• [Exercise objective]:
Line by line, retype the data exactly as it is given.

• [Dataset excerpts]:
——

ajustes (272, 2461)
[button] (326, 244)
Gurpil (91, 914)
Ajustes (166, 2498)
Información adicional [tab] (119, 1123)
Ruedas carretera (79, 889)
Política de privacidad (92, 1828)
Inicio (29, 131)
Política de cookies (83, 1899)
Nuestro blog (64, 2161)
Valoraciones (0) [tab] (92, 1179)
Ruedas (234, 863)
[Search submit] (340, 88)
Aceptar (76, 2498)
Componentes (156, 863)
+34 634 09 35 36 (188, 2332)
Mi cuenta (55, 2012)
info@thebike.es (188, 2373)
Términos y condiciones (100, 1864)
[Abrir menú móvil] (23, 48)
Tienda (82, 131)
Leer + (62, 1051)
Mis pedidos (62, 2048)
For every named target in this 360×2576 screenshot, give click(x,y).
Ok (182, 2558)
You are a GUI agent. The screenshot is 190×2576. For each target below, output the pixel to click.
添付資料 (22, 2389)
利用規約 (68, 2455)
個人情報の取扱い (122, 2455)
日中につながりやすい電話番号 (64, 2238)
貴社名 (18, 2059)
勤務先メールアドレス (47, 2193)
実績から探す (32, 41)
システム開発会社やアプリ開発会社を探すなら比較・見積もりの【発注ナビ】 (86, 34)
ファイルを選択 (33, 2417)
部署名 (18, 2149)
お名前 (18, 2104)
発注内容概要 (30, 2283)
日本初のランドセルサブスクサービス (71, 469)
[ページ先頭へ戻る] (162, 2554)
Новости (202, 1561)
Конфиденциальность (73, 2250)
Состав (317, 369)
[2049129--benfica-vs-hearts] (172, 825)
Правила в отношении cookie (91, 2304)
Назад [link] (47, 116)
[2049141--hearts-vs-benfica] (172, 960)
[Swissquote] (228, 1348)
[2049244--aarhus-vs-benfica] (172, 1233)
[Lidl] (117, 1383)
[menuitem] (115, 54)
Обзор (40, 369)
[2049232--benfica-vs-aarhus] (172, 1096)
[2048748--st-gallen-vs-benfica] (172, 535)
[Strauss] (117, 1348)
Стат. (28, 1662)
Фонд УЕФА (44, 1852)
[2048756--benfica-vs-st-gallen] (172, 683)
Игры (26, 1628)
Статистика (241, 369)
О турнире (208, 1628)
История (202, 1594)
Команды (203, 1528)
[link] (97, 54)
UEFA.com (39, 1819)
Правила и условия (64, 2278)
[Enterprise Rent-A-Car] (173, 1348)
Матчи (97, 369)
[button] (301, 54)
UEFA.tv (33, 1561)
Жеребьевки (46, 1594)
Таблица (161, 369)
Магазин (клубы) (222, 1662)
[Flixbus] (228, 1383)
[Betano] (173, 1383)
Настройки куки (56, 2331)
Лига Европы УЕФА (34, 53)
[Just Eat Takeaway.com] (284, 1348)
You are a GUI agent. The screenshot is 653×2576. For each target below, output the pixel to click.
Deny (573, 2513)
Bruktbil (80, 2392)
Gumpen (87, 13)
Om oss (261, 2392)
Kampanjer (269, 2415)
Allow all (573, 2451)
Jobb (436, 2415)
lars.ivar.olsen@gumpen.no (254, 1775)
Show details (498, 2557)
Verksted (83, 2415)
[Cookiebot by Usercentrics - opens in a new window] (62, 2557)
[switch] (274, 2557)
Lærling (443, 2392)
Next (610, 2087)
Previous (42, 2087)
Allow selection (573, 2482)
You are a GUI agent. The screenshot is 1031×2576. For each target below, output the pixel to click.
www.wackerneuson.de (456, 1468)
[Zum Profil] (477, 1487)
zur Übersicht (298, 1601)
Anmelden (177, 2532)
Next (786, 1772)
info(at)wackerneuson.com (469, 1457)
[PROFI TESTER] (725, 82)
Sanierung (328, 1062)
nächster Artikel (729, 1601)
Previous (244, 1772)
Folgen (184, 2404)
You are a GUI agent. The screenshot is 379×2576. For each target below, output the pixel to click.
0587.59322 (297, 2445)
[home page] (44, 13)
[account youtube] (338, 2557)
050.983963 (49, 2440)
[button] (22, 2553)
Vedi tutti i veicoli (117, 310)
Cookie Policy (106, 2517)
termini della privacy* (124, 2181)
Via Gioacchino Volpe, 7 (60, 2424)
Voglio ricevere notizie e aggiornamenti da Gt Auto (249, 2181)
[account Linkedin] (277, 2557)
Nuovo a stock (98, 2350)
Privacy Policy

——

• [Your response]:
ajustes (272, 2461)
[button] (326, 244)
Gurpil (91, 914)
Ajustes (166, 2498)
Información adicional [tab] (119, 1123)
Ruedas carretera (79, 889)
Política de privacidad (92, 1828)
Inicio (29, 131)
Política de cookies (83, 1899)
Nuestro blog (64, 2161)
Valoraciones (0) [tab] (92, 1179)
Ruedas (234, 863)
[Search submit] (340, 88)
Aceptar (76, 2498)
Componentes (156, 863)
+34 634 09 35 36 (188, 2332)
Mi cuenta (55, 2012)
info@thebike.es (188, 2373)
Términos y condiciones (100, 1864)
[Abrir menú móvil] (23, 48)
Tienda (82, 131)
Leer + (62, 1051)
Mis pedidos (62, 2048)
For every named target in this 360×2576 screenshot, give click(x,y).
Ok (182, 2558)
You are a GUI agent. The screenshot is 190×2576. For each target below, output the pixel to click.
添付資料 (22, 2389)
利用規約 (68, 2455)
個人情報の取扱い (122, 2455)
日中につながりやすい電話番号 (64, 2238)
貴社名 (18, 2059)
勤務先メールアドレス (47, 2193)
実績から探す (32, 41)
システム開発会社やアプリ開発会社を探すなら比較・見積もりの【発注ナビ】 (86, 34)
ファイルを選択 (33, 2417)
部署名 (18, 2149)
お名前 (18, 2104)
発注内容概要 (30, 2283)
日本初のランドセルサブスクサービス (71, 469)
[ページ先頭へ戻る] (162, 2554)
Новости (202, 1561)
Конфиденциальность (73, 2250)
Состав (317, 369)
[2049129--benfica-vs-hearts] (172, 825)
Правила в отношении cookie (91, 2304)
Назад [link] (47, 116)
[2049141--hearts-vs-benfica] (172, 960)
[Swissquote] (228, 1348)
[2049244--aarhus-vs-benfica] (172, 1233)
[Lidl] (117, 1383)
[menuitem] (115, 54)
Обзор (40, 369)
[2049232--benfica-vs-aarhus] (172, 1096)
[2048748--st-gallen-vs-benfica] (172, 535)
[Strauss] (117, 1348)
Стат. (28, 1662)
Фонд УЕФА (44, 1852)
[2048756--benfica-vs-st-gallen] (172, 683)
Игры (26, 1628)
Статистика (241, 369)
О турнире (208, 1628)
История (202, 1594)
Команды (203, 1528)
[link] (97, 54)
UEFA.com (39, 1819)
Правила и условия (64, 2278)
[Enterprise Rent-A-Car] (173, 1348)
Матчи (97, 369)
[button] (301, 54)
UEFA.tv (33, 1561)
Жеребьевки (46, 1594)
Таблица (161, 369)
Магазин (клубы) (222, 1662)
[Flixbus] (228, 1383)
[Betano] (173, 1383)
Настройки куки (56, 2331)
Лига Европы УЕФА (34, 53)
[Just Eat Takeaway.com] (284, 1348)
You are a GUI agent. The screenshot is 653×2576. For each target below, output the pixel to click.
Deny (573, 2513)
Bruktbil (80, 2392)
Gumpen (87, 13)
Om oss (261, 2392)
Kampanjer (269, 2415)
Allow all (573, 2451)
Jobb (436, 2415)
lars.ivar.olsen@gumpen.no (254, 1775)
Show details (498, 2557)
Verksted (83, 2415)
[Cookiebot by Usercentrics - opens in a new window] (62, 2557)
[switch] (274, 2557)
Lærling (443, 2392)
Next (610, 2087)
Previous (42, 2087)
Allow selection (573, 2482)
You are a GUI agent. The screenshot is 1031×2576. For each target below, output the pixel to click.
www.wackerneuson.de (456, 1468)
[Zum Profil] (477, 1487)
zur Übersicht (298, 1601)
Anmelden (177, 2532)
Next (786, 1772)
info(at)wackerneuson.com (469, 1457)
[PROFI TESTER] (725, 82)
Sanierung (328, 1062)
nächster Artikel (729, 1601)
Previous (244, 1772)
Folgen (184, 2404)
You are a GUI agent. The screenshot is 379×2576. For each target below, output the pixel to click.
0587.59322 (297, 2445)
[home page] (44, 13)
[account youtube] (338, 2557)
050.983963 (49, 2440)
[button] (22, 2553)
Vedi tutti i veicoli (117, 310)
Cookie Policy (106, 2517)
termini della privacy* (124, 2181)
Via Gioacchino Volpe, 7 (60, 2424)
Voglio ricevere notizie e aggiornamenti da Gt Auto (249, 2181)
[account Linkedin] (277, 2557)
Nuovo a stock (98, 2350)
Privacy Policy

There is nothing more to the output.